WHAT TO DO:
Could you rewrite the items from the line containing "The image size" through the last one, swapping "link" for "button" and leaving everything else as is? Omit the pictures from your answer.

ENTRIES:
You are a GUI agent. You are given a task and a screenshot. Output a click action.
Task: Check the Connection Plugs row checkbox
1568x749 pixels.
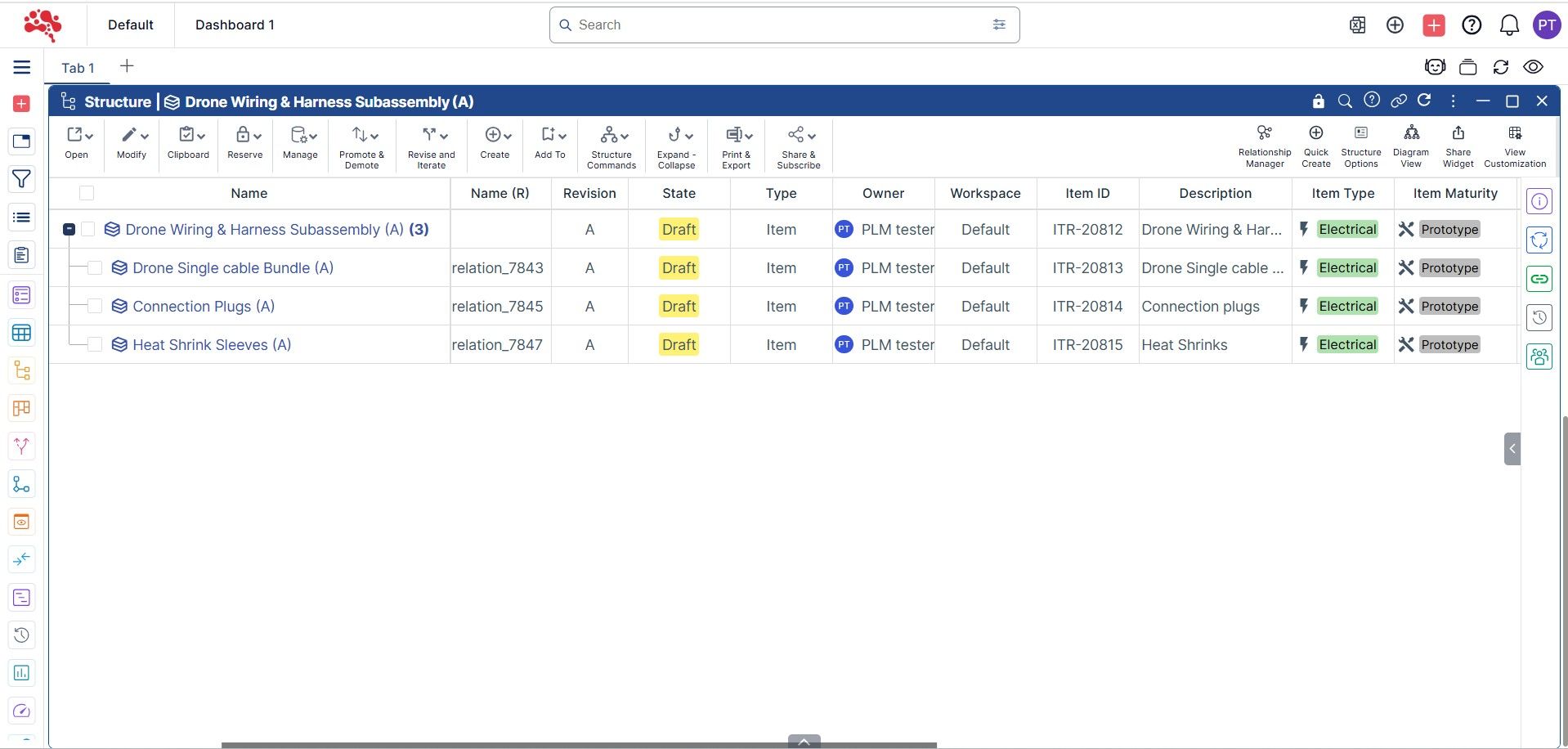[95, 307]
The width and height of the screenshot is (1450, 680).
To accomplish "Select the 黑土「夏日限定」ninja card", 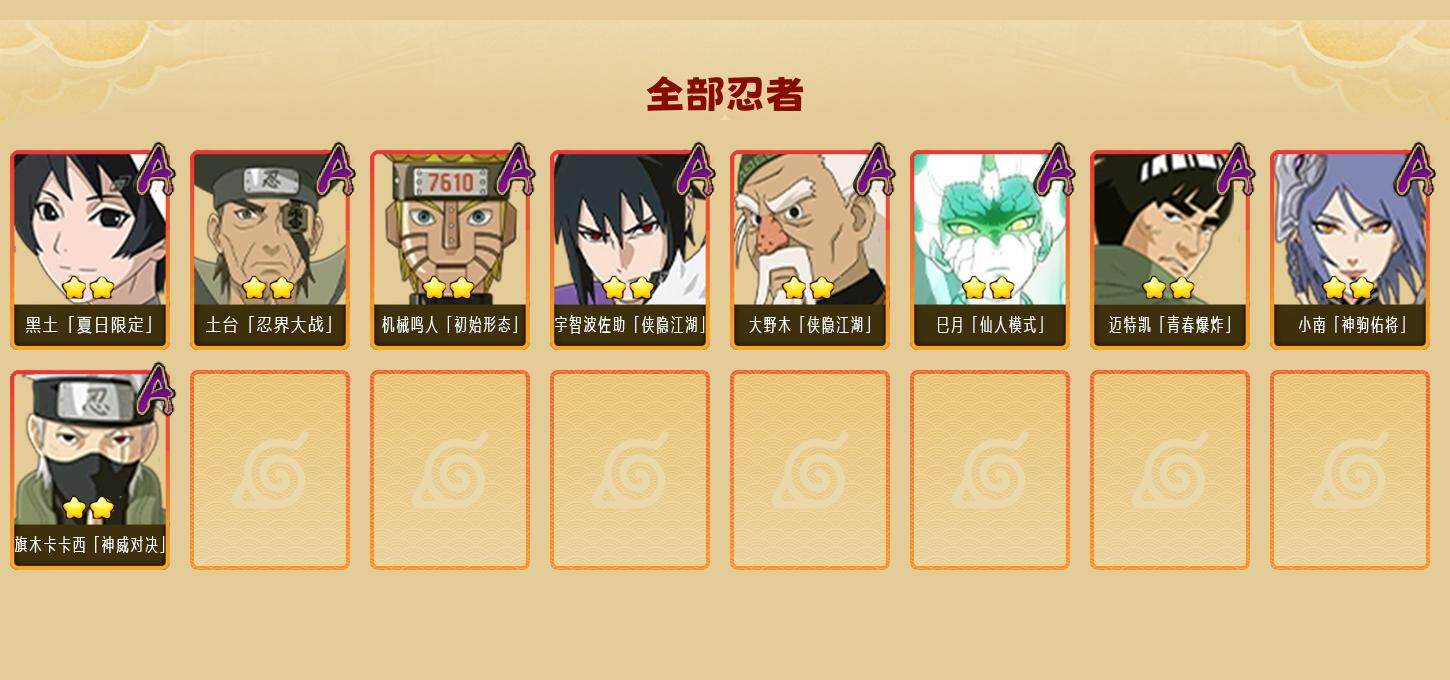I will pos(90,250).
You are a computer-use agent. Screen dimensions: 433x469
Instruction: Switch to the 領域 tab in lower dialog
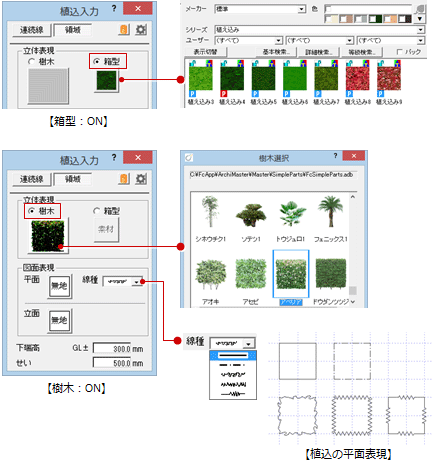click(73, 179)
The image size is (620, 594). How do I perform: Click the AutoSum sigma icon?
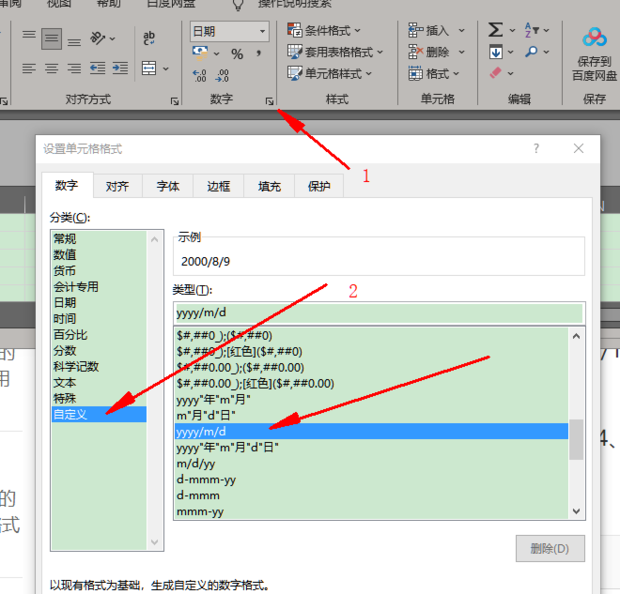coord(495,30)
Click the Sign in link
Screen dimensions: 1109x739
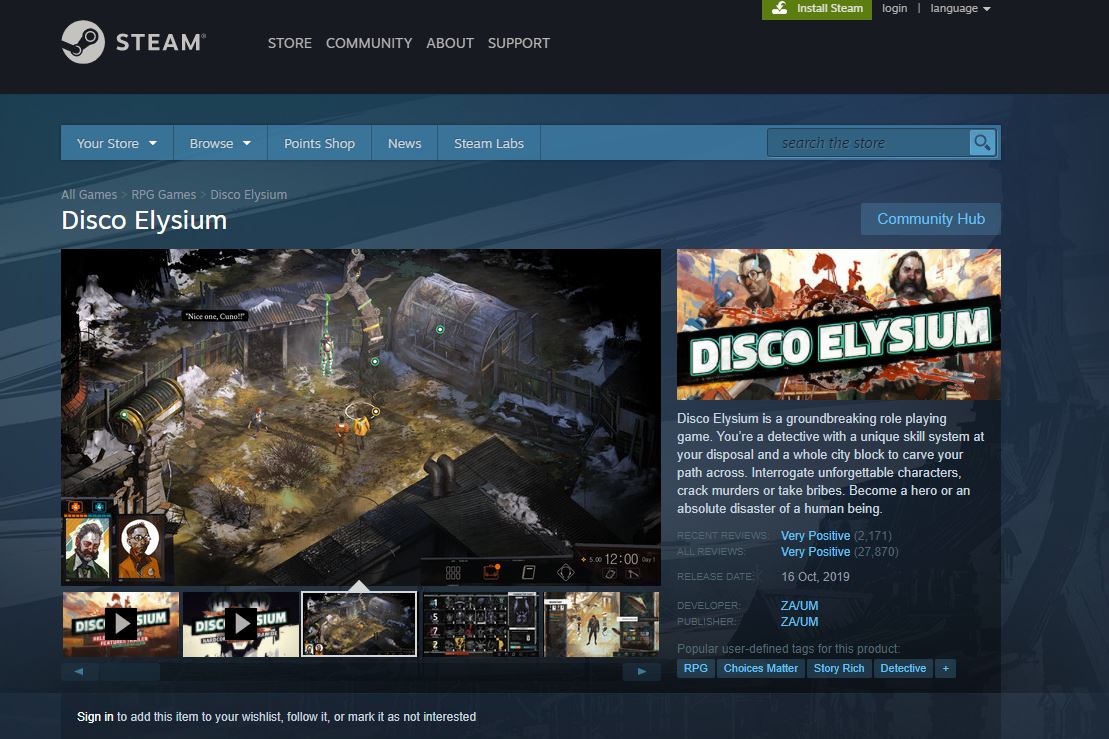(x=94, y=716)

ANSWER IN FULL:
The image size is (620, 594). How do I perform: Click the AutoSum sigma icon?
coord(495,30)
Click the Sign in button
Screen dimensions: 1109x739
(x=94, y=716)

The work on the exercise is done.